PF Communication between fail2ban and pf fails

EDIT: the problem is solved

Hello,

i had used Debian at the last several years and i'm very new to FreeBSD.

I tryed to port my configuration for fail2ban from my Debian machines to FreeBSD (with the modification due the firewall has changed).

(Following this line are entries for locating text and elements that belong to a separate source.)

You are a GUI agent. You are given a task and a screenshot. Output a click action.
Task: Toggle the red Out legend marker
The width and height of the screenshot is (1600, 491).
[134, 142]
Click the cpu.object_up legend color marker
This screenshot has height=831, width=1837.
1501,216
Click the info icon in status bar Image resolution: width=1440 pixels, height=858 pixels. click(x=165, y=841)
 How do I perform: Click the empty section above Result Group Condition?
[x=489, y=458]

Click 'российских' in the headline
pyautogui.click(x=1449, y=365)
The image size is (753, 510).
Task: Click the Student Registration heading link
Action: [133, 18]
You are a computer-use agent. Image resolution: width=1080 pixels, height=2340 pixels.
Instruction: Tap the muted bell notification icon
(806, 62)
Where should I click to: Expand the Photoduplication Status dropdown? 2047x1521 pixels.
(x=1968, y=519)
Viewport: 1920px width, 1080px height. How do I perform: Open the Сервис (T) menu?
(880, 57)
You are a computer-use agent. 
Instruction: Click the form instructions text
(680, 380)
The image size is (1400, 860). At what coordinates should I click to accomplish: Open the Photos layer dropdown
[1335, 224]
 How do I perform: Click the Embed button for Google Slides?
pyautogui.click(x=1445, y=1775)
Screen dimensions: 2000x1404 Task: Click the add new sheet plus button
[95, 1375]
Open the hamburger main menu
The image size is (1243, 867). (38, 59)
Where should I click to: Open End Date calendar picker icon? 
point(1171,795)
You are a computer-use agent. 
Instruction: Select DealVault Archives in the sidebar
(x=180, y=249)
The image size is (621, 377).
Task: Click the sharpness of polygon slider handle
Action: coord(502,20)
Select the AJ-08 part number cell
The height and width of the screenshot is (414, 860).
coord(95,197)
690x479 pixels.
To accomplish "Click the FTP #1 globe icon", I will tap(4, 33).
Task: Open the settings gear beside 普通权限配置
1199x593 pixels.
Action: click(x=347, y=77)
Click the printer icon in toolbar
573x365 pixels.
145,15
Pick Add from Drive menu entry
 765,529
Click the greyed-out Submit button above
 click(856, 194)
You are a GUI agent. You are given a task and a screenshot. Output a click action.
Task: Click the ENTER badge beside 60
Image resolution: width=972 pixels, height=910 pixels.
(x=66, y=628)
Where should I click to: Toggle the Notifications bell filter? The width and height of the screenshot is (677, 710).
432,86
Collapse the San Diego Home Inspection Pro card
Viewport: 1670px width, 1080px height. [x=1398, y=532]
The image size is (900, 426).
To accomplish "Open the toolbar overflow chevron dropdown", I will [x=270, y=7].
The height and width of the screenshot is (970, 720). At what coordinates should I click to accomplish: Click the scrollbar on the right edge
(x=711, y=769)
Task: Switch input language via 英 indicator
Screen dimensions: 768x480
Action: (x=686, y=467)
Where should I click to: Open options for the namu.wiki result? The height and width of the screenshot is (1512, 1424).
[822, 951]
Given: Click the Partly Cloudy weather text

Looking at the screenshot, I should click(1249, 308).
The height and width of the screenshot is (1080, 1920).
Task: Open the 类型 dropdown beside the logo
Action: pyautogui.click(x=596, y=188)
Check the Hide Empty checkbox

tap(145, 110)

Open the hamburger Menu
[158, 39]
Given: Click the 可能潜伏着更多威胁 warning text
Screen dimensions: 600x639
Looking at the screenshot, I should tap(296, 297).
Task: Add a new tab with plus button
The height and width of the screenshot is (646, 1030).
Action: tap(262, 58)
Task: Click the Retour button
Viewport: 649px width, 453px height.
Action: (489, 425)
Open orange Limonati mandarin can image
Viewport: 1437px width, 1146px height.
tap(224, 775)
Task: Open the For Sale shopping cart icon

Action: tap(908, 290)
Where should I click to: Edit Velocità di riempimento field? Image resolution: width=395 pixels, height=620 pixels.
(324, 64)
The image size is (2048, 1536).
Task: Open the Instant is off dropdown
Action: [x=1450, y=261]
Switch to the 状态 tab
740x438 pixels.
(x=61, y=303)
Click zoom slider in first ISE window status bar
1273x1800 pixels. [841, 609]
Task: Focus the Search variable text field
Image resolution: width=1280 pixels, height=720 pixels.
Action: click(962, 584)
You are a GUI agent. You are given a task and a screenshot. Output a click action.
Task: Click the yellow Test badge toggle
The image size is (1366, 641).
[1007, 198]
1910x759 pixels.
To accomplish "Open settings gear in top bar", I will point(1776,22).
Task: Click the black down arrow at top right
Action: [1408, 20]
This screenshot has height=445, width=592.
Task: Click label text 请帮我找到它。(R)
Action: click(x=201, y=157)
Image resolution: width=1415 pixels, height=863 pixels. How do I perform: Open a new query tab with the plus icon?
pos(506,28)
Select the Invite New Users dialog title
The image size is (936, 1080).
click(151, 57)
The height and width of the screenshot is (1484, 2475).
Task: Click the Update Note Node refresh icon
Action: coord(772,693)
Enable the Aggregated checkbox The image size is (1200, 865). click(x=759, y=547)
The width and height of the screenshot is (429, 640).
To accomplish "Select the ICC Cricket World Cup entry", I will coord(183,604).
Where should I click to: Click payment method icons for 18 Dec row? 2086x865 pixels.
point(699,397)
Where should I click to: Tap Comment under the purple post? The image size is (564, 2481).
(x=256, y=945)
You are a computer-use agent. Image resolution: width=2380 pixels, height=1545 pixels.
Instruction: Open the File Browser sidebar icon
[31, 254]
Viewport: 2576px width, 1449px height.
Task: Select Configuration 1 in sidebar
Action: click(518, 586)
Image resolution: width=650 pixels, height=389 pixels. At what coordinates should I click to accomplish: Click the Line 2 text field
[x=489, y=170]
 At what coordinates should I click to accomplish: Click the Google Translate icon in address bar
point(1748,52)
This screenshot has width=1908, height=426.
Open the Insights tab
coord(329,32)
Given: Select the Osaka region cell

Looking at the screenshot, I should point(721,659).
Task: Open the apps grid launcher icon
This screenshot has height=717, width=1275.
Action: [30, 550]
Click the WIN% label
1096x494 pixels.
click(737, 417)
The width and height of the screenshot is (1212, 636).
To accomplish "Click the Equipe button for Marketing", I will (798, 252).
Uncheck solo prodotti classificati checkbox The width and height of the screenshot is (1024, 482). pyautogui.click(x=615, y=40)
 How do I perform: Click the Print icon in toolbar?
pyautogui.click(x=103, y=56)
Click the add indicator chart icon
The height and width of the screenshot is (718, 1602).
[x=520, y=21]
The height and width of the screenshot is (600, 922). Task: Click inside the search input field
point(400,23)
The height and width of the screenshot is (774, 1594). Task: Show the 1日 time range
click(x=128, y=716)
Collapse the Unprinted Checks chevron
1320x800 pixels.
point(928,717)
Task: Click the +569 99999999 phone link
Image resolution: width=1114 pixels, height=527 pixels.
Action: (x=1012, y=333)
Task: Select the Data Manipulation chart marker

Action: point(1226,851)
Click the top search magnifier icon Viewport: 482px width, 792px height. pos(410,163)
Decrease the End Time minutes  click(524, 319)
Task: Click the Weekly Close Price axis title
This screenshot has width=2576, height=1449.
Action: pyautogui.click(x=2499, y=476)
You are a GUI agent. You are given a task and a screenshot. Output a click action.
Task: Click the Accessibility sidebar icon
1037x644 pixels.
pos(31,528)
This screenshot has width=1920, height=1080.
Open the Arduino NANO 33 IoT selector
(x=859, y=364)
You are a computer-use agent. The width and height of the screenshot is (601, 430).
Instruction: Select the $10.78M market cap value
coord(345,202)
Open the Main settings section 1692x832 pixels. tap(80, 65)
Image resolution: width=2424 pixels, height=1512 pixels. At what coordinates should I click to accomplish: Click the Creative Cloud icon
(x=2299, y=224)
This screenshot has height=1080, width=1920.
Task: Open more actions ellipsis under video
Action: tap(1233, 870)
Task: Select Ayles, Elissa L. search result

In my testing phase i have found out that the recognition works fine as under debian. My IP is under the fail2ban's internal banlist marked (`fail2ban-client status ssh` shows my IP as "currently banned").
The problem is, that i'm still not banned by pf. When i try to ban myself via `/sbin/pfctl -t fail2ban -T add <ip>` it is working fine - pf will add me to my fail2ban table (connections will be refused).
I dont understand why it won't work..

My /usr/local/etc/fail2ban/jail.local configuration is:
Code:
[DEFAULT]

ignoreip = 127.0.0.1/8

# if 10 failures per 6 hours then ban the ip for 24 hours - that seems legit for me, i am the only sysadmin who can access to this systems
# i have in emergency cases every time access to this machines via vnc over my hostsystem
bantime  = 86400
findtime = 21600
maxretry = 10

backend = auto
usedns = warn

#banaction = iptables-multiport # ported from my debian configuration - inactive
protocol = tcp
chain = INPUT


# ported from my debian configuration - inactive
#action_ = %(banaction)s[name=%(__name__)s, port="%(port)s",
#protocol="%(protocol)s", chain="%(chain)s"]
#action = %(action_)s


actionban=/sbin/pfctl -t fail2ban -T add <ip>
actionunban=/sbin/pfctl -t fail2ban -T delete <ip>


[ssh]

enabled  = true
port     = ssh
filter   = sshd
logpath  = /var/log/auth.log

And my /etc/pf.conf is
Code:
# Bezeichnung vom Netzwerkinterface
ext_if="em0"

# erlaubt nur bestimmte Typen von ICMP requests
#icmp_types = "{echoreq, unreach}"
icmp_types = "echoreq"

# Blockiere alles was rein kommt
block in all

# gibt connection refused an den client zurueck anstelle ihn bis zum timeout (vom clientsystem festgelegt) warten zu lassen
block return

# aktiviert den IP spoofing Schutz fuer alle interfaces
block in quick from urpf-failed

# wendet Blockierungsmethoden an gegen IP spoofing fuers angegebene Netzwerkinterface oben
antispoof log for $ext_if


# erlaubt es, dass der server heraustelefonieren darf zb um sich updates zu holen; er darf egal mit welchem Proto hintelefonieren wohin er will
# CHANGEME wird spaeter weiter eingeschraenkt
pass out keep state

# so sieht generell eine Freigaberegel aus - hier fuer ssh
pass in quick on $ext_if inet proto tcp from any to $ext_if port 22

# icmp Freigabe eingehend
pass in quick on $ext_if inet proto icmp all icmp-type $icmp_types keep state



#testabteilung

table <blockedips> persist file "/etc/pf.blocked.ip.conf"
block in quick on $ext_if from <blockedips> to any

table <fail2ban> persist
block in quick on $ext_if from <fail2ban> to any

My /etc/rc.conf is:
Code:
hostname="censored"
keymap="german.iso.kbd"
ifconfig_em0="inet censored netmask 0xfffffff0"
defaultrouter="censored"
ntpd_enable="YES"
dumpdev="AUTO"
#sshd_enable=TRUE #temporary disabled until the fail2ban firewall problem is solved
pf_enable="YES"
fail2ban_enable=TRUE

I'm sorry for my bad english (and the german comments.. just ignore them!).. :)


Thanks in advance!
 
Last edited:
Set banaction to pf.

i have tried the sample configuration of /usr/local/etc/fail2ban/jail.local from
with the recommended banaction.

I had restartet the fail2ban service but i have still the same problem.
fail2ban says to me that i'm banned (via `fail2ban-client status sshd`) but `pfctl -t fail2ban -T show` shows me nothing and i'm still able to connect to the server.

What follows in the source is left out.